There are many triggers of asthma including exposure to the cold, infections, dust/allergens and smoking. If you come into contact with one of your triggers, they can cause your airways to become narrower, inflamed and swollen. This can make it difficult to breathe and cause asthma symptoms.
What are the symptoms?
Many people with asthma experience symptoms such as:
- Wheezing (whistling sound when breathing)
- Chest tightness
These symptoms can worsen in an “asthma attack” and this is an emergency where you should seek urgent medical attention. Signs of an asthma attack include:
- Using a blue reliever inhaler more than every 4 hours and it is not helping
- Struggling to breathe, walk or talk
- Chest is very tight
- Very wheezy and coughing a lot
If you are having these symptoms and your blue inhaler is not helping, call 999.
How is asthma diagnosed?
There is no single diagnostic test for asthma, but there are various tests that can help support a diagnosis. A combination of signs, symptoms and the results of these tests are used to determine the likelihood of asthma.
You should see your GP if you are experiencing any of the above symptoms and think you may have asthma.
What treatment is available?
There are many ways to control asthma symptoms to minimise the impact on your quality of life.
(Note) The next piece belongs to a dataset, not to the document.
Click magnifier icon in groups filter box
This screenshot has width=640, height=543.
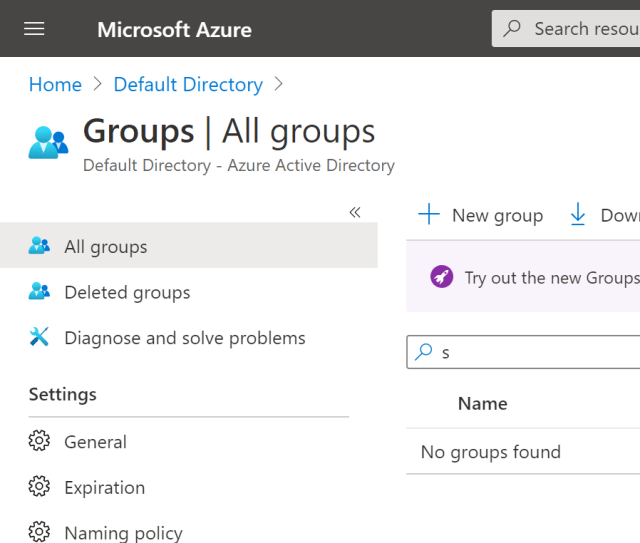pyautogui.click(x=424, y=352)
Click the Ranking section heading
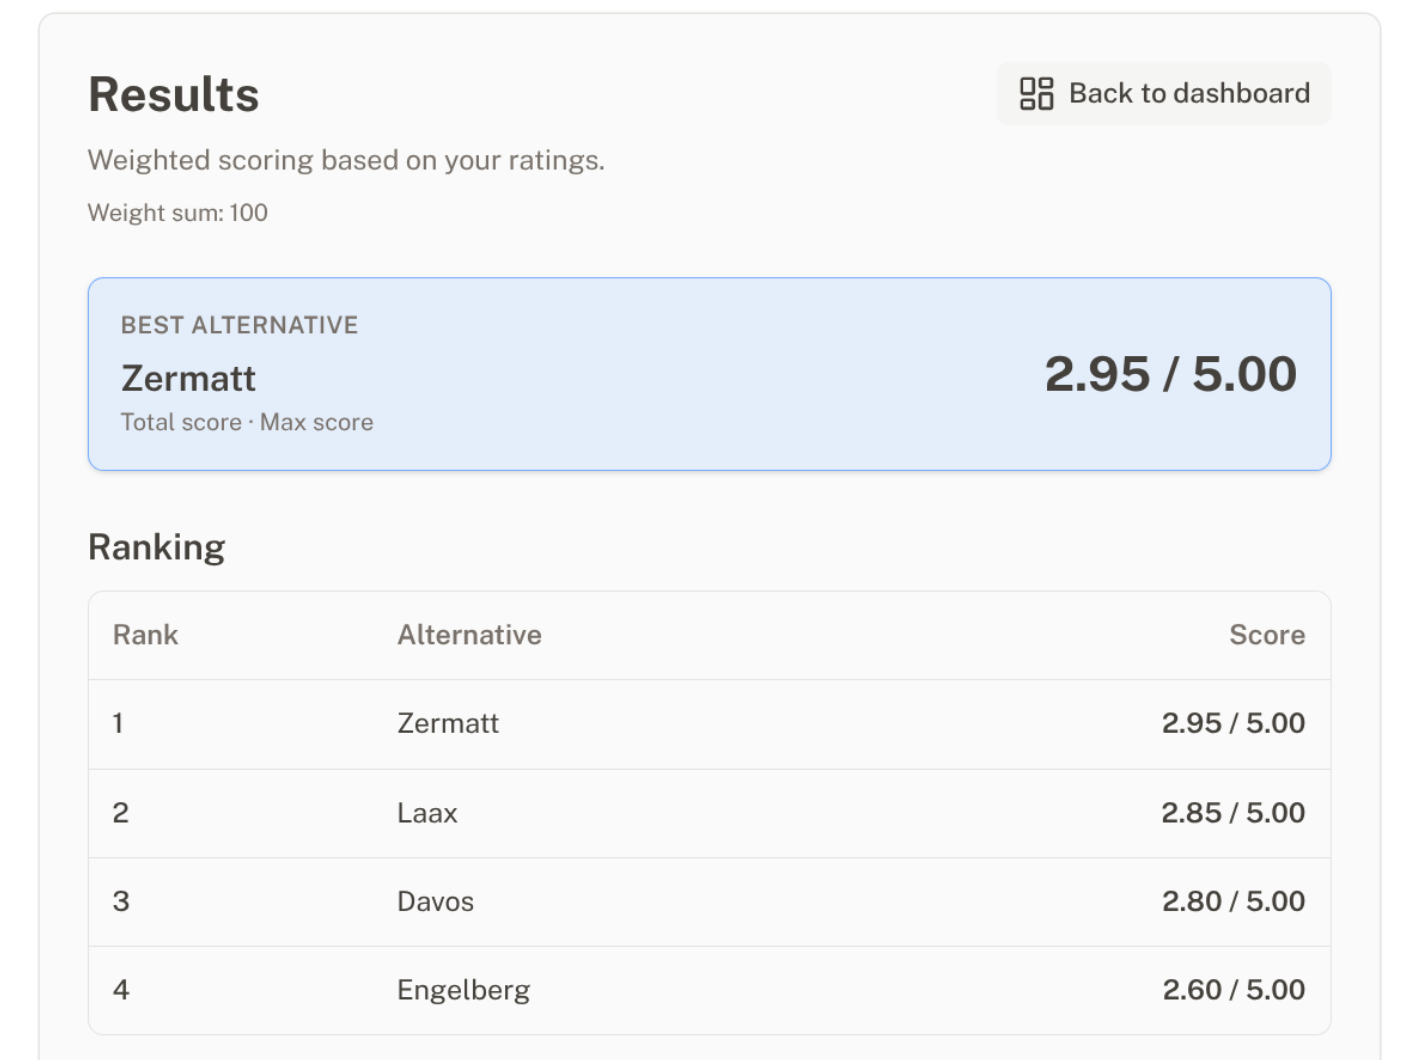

Treatment is personalised and you should keep an updated action plan following discussion with your GP. This action plan can be completed and downloaded from our website here.
General asthma management includes:
- Self-care measures – more information about this can be found here
- Reliever inhalers – used when needed to quickly relieve asthma symptoms for a short time
- Preventer inhalers – used every day to prevent asthma symptoms
Sometimes if you experience worsening of symptoms or have an infection, you may need steroids or antibiotics. You should seek advice from your doctor about this.